[Collection entries]
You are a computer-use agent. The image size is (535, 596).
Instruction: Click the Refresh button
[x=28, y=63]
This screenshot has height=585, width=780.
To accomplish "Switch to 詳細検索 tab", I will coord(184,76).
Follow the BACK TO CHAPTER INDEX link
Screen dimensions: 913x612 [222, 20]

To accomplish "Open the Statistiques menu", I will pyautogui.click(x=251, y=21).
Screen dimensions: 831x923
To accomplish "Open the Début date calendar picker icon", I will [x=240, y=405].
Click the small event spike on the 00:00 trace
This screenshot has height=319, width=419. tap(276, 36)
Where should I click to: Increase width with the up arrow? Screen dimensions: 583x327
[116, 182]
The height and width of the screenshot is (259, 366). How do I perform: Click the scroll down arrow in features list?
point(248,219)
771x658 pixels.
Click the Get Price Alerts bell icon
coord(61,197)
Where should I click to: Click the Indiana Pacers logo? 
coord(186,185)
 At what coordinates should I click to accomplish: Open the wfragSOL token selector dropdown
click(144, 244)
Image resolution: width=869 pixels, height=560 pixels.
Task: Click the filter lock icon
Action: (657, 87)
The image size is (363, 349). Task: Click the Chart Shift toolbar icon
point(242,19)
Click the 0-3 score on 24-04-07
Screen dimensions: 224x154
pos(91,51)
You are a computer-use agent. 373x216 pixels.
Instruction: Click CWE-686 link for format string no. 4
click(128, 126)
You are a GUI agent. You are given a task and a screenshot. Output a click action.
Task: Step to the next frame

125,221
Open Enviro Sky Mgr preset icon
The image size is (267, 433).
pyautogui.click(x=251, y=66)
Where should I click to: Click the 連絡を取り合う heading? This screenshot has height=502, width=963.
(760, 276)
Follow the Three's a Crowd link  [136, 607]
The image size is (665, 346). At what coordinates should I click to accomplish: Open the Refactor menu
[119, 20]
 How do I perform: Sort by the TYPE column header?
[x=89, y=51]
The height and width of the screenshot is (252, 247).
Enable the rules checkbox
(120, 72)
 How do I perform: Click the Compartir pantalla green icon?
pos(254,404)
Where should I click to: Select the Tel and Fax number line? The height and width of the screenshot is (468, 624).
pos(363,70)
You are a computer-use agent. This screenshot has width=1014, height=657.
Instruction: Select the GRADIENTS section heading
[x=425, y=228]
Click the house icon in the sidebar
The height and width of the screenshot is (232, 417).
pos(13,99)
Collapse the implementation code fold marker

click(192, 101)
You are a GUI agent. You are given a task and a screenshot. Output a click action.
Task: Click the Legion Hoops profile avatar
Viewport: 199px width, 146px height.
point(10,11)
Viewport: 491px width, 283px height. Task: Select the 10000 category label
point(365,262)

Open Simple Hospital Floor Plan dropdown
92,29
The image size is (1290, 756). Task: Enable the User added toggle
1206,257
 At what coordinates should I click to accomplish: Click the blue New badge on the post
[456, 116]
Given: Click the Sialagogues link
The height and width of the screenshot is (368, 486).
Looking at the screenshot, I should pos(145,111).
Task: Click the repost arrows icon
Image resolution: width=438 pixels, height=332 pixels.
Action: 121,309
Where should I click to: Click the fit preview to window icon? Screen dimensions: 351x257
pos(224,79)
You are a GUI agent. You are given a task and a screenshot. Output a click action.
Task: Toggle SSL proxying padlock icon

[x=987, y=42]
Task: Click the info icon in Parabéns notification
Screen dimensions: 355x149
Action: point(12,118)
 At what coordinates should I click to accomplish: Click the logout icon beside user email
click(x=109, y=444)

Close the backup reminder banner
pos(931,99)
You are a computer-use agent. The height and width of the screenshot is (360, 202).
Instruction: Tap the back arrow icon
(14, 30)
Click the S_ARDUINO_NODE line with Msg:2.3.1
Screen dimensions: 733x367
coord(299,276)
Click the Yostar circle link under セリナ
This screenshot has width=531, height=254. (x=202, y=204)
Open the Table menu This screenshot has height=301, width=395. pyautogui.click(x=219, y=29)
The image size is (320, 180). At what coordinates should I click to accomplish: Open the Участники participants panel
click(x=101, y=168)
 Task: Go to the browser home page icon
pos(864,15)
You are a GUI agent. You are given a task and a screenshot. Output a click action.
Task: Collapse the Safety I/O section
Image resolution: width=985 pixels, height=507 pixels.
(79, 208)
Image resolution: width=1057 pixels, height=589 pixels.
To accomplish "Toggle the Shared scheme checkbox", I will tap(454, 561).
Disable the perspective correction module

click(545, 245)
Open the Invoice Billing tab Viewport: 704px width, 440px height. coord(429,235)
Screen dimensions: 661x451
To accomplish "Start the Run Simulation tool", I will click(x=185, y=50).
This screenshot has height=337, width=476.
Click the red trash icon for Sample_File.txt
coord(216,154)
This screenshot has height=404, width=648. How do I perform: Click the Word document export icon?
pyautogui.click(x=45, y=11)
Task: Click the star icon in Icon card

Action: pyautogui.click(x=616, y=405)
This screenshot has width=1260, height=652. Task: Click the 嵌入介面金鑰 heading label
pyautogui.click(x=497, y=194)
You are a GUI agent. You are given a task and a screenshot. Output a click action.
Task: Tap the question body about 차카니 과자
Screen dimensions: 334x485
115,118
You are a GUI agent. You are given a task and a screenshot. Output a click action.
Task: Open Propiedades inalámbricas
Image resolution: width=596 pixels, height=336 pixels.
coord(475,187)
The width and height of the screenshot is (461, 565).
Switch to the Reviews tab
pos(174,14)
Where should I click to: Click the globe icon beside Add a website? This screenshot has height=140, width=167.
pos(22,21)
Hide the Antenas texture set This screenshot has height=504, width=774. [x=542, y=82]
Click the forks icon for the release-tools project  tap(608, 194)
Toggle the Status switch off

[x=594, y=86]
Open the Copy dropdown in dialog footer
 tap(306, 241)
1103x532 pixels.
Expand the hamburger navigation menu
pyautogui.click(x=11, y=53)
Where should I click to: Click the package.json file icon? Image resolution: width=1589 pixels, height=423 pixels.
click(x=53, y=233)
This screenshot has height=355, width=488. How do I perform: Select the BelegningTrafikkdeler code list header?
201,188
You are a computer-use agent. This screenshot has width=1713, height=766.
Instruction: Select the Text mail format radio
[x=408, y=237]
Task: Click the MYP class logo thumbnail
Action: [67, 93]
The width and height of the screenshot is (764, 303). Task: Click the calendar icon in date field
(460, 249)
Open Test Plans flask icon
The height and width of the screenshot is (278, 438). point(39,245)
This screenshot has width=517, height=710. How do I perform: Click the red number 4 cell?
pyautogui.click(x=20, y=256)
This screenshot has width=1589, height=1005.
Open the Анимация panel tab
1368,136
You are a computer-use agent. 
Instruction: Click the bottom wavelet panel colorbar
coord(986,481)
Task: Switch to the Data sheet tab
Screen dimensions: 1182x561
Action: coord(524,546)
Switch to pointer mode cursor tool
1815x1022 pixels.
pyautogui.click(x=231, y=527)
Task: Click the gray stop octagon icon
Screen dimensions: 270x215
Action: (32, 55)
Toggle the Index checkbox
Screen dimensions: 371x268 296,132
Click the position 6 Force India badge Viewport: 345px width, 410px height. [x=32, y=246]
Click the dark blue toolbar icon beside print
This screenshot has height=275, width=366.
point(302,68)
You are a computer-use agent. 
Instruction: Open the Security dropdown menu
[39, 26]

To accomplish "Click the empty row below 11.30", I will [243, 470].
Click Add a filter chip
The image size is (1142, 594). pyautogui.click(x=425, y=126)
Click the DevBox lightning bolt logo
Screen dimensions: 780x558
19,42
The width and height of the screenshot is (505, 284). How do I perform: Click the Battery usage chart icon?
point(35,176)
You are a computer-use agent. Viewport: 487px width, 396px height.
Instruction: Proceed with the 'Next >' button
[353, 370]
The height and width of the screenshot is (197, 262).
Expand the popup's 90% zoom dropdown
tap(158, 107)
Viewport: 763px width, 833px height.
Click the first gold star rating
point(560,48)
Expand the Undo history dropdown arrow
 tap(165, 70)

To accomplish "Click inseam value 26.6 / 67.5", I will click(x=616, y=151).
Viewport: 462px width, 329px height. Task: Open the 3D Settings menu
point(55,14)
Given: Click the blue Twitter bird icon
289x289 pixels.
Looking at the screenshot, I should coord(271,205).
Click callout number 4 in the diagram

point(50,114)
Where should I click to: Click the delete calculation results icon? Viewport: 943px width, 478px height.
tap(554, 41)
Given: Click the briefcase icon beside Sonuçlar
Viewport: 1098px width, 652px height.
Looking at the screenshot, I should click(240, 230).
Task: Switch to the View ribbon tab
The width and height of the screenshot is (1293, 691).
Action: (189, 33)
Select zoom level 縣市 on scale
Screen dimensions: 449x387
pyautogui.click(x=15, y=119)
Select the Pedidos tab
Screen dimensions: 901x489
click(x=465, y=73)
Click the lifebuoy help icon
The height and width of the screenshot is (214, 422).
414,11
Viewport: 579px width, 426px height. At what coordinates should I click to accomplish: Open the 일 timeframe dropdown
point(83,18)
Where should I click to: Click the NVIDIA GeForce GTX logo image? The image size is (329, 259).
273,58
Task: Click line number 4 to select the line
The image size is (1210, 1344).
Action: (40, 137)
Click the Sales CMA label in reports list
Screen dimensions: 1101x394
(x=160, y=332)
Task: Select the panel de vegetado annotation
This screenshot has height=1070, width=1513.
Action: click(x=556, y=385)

- WHAT YOU SHOULD DO
If the string "will" appears in a line of the entries, report the line.

- RESPONSE BOX
To accomplish "Switch to 詳細検索 tab", I will coord(184,76).
To accomplish "Open the Statistiques menu", I will pyautogui.click(x=251, y=21).
To accomplish "Open the Début date calendar picker icon", I will [x=240, y=405].
To accomplish "Toggle the Shared scheme checkbox", I will tap(454, 561).
To accomplish "Start the Run Simulation tool", I will click(x=185, y=50).
To accomplish "Click the empty row below 11.30", I will [243, 470].
To accomplish "Click inseam value 26.6 / 67.5", I will click(x=616, y=151).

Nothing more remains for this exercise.